[Dataset entries]
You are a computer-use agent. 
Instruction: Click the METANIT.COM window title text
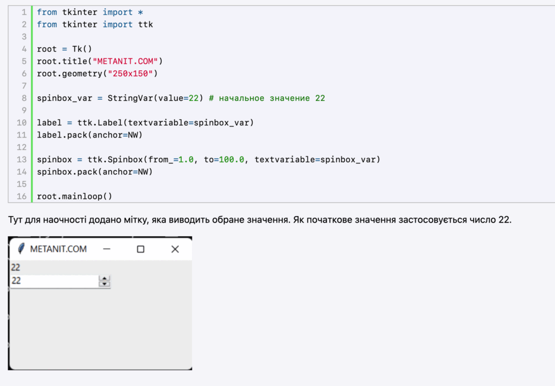[58, 249]
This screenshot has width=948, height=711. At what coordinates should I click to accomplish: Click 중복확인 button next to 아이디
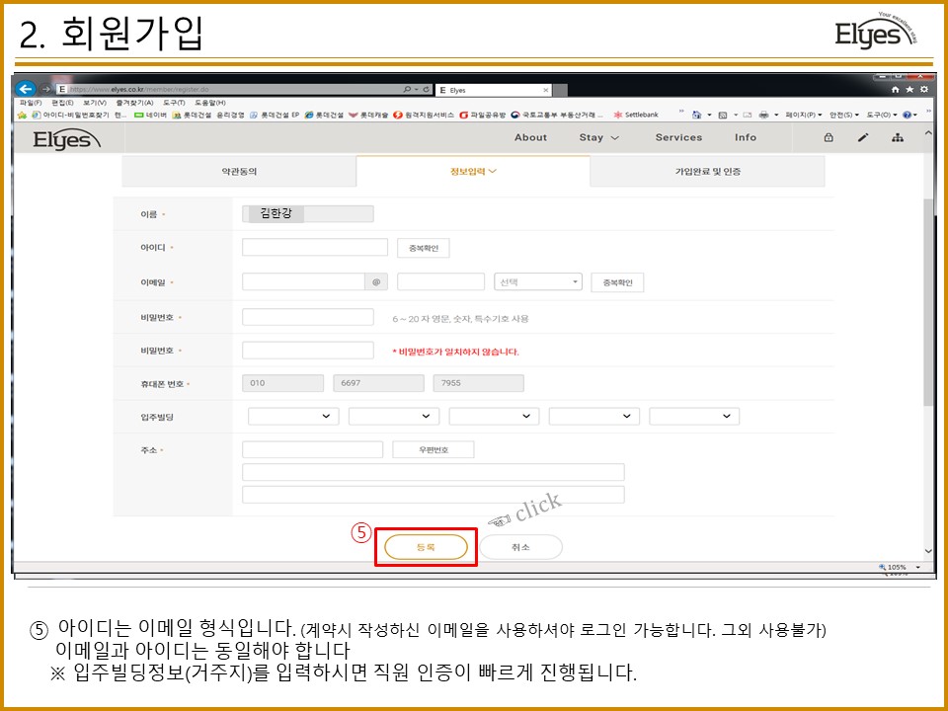(424, 248)
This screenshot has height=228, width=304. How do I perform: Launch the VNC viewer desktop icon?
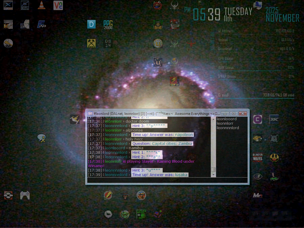coord(58,5)
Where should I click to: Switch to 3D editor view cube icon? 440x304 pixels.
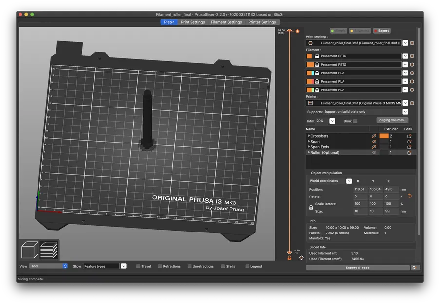tap(30, 250)
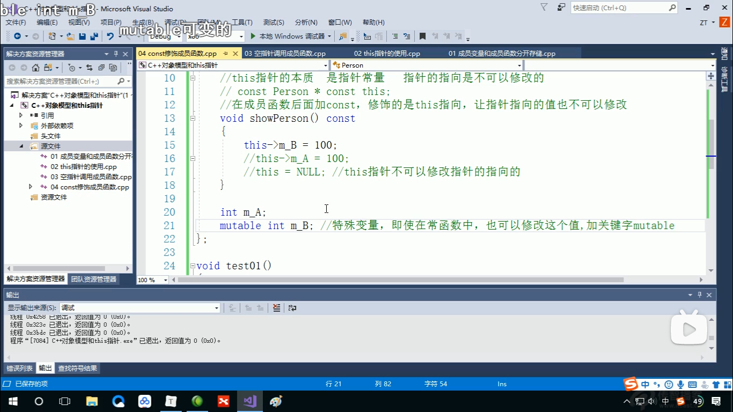Switch to the 03 空指针调用成员函数.cpp tab
733x412 pixels.
point(285,54)
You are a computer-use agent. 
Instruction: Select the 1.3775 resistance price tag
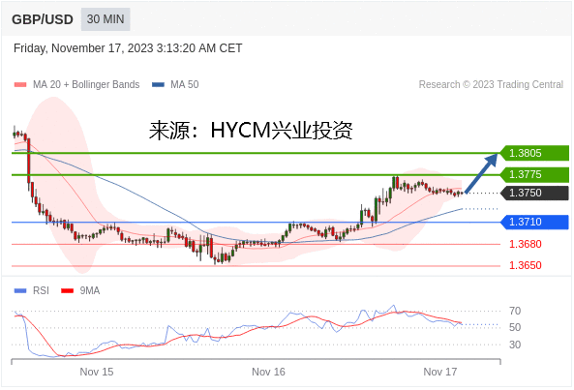click(534, 174)
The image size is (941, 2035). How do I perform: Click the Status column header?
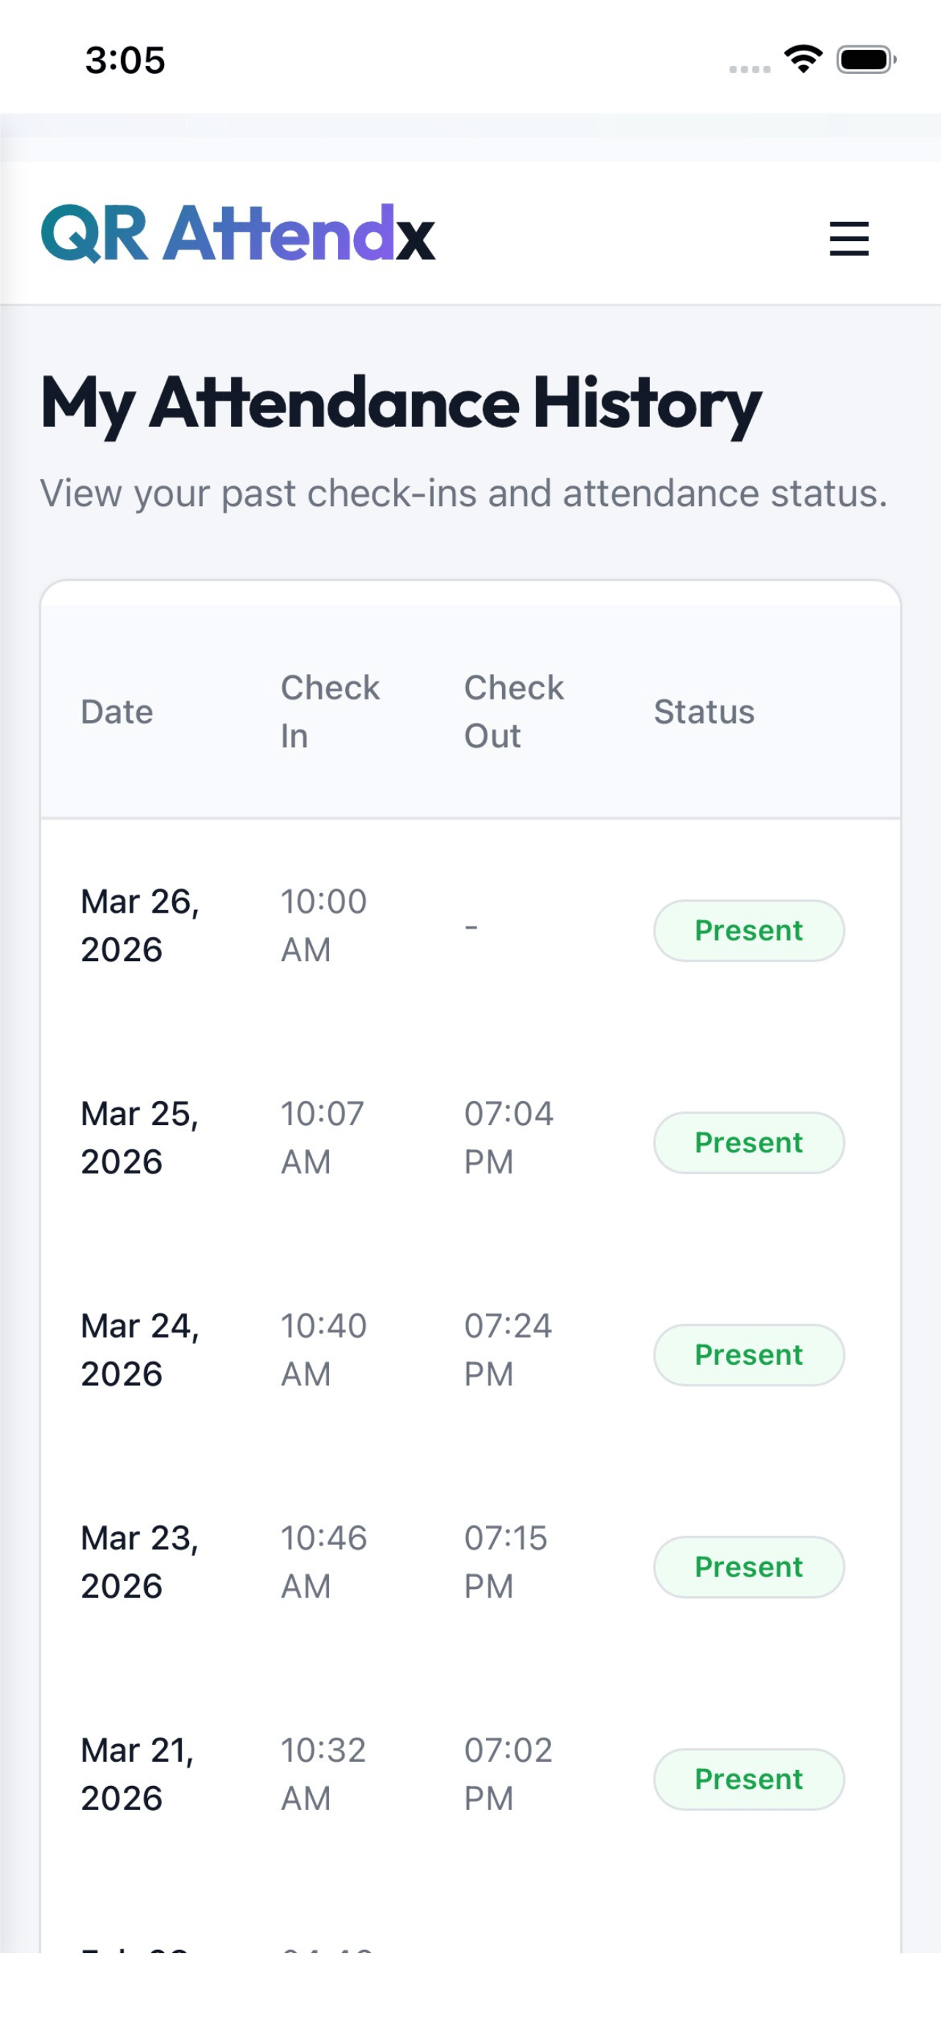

■ **Assignment**
Could you output all of the entries above exactly? Leave the pictures out.

■ **Output of the task**
You are a computer-use agent. 
Instruction: Click the METANIT.COM window title text
[58, 249]
This screenshot has width=948, height=711. At what coordinates should I click to accomplish: Click 중복확인 button next to 아이디
(424, 248)
This screenshot has height=228, width=304. How do I perform: Launch the VNC viewer desktop icon?
coord(58,5)
Where should I click to: Switch to 3D editor view cube icon? 440x304 pixels.
tap(30, 250)
Switch to the 03 空指针调用成员函数.cpp tab
733x412 pixels.
point(285,54)
You are a computer-use agent. 
Instruction: Select the 1.3775 resistance price tag
click(534, 174)
The image size is (941, 2035). How do I perform: Click the Status column header?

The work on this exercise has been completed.